┌─ Records shown

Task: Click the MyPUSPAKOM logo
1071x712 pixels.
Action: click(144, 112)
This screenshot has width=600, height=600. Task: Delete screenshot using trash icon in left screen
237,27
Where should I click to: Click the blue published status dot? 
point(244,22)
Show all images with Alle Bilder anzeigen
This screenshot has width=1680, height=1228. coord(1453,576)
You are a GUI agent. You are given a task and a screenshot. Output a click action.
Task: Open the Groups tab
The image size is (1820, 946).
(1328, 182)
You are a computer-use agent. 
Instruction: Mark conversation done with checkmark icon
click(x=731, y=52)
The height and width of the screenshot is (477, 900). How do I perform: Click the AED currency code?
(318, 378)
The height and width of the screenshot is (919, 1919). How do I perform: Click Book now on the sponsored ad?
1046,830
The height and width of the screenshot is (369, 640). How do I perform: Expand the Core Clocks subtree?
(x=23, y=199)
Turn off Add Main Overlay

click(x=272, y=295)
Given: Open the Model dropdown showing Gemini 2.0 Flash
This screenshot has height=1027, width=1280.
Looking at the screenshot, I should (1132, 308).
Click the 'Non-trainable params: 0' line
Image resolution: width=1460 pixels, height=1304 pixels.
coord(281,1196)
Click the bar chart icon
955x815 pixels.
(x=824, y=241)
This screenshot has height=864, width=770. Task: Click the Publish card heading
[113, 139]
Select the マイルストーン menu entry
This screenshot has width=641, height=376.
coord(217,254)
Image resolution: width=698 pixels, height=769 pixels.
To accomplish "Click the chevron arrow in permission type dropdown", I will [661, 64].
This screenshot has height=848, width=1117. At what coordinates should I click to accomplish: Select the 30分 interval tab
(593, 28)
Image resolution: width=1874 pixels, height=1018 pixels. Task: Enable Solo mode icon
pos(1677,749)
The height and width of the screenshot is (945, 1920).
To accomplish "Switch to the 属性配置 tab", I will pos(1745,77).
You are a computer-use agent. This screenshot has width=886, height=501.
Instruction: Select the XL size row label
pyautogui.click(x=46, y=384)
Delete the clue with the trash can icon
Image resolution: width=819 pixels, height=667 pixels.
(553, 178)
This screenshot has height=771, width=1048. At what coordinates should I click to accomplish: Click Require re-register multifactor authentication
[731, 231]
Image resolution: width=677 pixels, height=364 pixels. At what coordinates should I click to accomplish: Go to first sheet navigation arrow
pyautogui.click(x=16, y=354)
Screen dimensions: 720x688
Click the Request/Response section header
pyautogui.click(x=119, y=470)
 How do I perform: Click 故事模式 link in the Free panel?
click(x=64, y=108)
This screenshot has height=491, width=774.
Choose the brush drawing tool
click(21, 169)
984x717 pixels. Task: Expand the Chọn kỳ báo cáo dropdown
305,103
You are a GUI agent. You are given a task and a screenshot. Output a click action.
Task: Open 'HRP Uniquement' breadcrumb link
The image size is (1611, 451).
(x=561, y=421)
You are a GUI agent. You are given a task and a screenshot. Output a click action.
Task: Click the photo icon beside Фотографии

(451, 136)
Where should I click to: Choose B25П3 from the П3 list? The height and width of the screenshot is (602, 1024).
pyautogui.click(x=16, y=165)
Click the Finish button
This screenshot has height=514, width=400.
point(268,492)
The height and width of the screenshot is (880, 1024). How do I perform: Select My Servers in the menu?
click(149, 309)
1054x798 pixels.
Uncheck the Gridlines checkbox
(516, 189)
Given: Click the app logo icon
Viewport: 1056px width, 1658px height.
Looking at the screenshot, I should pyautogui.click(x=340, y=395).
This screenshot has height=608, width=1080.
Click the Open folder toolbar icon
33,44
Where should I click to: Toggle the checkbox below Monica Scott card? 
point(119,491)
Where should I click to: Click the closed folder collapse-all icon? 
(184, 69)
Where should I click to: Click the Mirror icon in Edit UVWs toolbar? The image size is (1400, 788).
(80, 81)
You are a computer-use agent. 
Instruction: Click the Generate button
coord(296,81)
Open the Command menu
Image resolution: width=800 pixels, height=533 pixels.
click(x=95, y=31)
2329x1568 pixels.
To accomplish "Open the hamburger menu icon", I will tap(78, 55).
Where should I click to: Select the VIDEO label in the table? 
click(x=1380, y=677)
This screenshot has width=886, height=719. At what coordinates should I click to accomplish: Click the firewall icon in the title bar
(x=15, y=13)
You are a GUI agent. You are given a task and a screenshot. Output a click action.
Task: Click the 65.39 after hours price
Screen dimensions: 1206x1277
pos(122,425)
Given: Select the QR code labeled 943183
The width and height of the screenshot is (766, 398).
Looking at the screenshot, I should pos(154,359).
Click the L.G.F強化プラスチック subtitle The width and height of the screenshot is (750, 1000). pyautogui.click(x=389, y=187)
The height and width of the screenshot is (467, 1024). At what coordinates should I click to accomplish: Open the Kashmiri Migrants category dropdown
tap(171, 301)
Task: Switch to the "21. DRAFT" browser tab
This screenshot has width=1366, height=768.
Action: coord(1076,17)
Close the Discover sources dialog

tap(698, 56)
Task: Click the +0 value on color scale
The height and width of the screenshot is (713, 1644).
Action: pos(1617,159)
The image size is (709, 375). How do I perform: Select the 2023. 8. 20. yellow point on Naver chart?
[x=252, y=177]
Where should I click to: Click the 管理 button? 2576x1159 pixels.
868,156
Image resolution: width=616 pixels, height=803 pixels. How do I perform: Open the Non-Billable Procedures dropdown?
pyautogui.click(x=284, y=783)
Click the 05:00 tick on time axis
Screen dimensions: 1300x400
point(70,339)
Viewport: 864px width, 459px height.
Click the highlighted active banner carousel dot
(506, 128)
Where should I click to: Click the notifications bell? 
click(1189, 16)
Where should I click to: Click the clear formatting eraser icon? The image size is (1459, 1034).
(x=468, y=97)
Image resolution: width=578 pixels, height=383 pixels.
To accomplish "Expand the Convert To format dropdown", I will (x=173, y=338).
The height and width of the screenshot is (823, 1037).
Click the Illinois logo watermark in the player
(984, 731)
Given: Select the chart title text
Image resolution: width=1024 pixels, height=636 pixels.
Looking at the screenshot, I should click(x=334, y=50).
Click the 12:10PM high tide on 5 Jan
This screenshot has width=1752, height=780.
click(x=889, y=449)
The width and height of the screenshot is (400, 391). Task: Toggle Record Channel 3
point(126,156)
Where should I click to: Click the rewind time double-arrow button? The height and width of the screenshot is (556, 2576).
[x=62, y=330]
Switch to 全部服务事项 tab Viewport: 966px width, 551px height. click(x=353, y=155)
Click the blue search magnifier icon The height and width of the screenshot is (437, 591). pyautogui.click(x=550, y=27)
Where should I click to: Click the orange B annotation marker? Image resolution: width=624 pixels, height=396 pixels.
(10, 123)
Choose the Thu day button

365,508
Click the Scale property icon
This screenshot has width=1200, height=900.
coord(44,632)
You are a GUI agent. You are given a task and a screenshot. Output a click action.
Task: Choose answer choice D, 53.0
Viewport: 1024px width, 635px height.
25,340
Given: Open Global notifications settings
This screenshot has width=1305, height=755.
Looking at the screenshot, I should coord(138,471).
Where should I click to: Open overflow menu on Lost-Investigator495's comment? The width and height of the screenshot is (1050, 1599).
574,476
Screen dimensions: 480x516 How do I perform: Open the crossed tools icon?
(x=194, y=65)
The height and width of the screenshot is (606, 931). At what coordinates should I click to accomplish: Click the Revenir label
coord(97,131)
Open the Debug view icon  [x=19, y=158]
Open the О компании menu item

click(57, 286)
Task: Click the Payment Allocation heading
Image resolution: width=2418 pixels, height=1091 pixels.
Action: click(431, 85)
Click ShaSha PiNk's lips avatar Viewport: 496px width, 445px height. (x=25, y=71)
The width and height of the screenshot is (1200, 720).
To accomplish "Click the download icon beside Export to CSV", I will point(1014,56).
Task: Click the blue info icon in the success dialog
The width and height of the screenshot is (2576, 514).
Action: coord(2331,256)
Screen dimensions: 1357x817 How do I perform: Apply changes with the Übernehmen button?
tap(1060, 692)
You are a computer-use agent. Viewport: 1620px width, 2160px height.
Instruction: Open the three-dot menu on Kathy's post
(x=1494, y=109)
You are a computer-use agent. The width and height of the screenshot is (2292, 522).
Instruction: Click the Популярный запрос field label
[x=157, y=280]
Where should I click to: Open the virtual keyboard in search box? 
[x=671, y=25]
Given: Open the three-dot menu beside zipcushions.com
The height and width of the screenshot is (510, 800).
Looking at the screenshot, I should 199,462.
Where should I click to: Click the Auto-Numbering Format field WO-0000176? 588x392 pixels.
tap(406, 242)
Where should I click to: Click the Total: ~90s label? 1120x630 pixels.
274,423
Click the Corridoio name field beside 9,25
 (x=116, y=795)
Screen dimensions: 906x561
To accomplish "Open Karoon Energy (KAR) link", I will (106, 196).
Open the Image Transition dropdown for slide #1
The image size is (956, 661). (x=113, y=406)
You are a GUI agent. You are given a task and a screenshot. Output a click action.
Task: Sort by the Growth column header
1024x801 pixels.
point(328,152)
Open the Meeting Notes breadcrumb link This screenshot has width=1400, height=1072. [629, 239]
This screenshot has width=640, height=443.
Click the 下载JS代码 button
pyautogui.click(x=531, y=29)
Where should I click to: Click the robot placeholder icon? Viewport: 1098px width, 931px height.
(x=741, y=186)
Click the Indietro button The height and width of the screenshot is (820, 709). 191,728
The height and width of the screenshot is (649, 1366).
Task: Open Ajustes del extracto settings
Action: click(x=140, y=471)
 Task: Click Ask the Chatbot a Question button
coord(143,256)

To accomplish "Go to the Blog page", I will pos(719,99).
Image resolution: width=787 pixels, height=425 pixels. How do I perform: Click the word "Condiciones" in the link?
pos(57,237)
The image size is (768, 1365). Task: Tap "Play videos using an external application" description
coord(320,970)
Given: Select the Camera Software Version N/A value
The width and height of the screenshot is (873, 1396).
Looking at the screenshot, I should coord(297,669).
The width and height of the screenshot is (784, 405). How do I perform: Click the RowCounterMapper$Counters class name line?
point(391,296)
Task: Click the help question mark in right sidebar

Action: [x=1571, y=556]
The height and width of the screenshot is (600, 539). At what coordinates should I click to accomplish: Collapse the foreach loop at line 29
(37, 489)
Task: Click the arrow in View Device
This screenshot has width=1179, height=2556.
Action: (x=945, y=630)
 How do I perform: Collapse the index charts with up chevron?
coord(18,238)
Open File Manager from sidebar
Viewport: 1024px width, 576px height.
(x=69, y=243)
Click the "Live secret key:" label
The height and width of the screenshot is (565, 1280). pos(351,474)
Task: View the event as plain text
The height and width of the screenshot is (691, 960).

└─

◆ Task item
Please make an exact copy of the lines above from the line with "The width and height of the screenshot is (400, 391)." through the line with "Switch to 全部服务事项", both ends included.

◆ Reply to the exercise
The width and height of the screenshot is (400, 391). Task: Toggle Record Channel 3
point(126,156)
Where should I click to: Click the rewind time double-arrow button? The height and width of the screenshot is (556, 2576).
[x=62, y=330]
Switch to 全部服务事项 tab Viewport: 966px width, 551px height. click(x=353, y=155)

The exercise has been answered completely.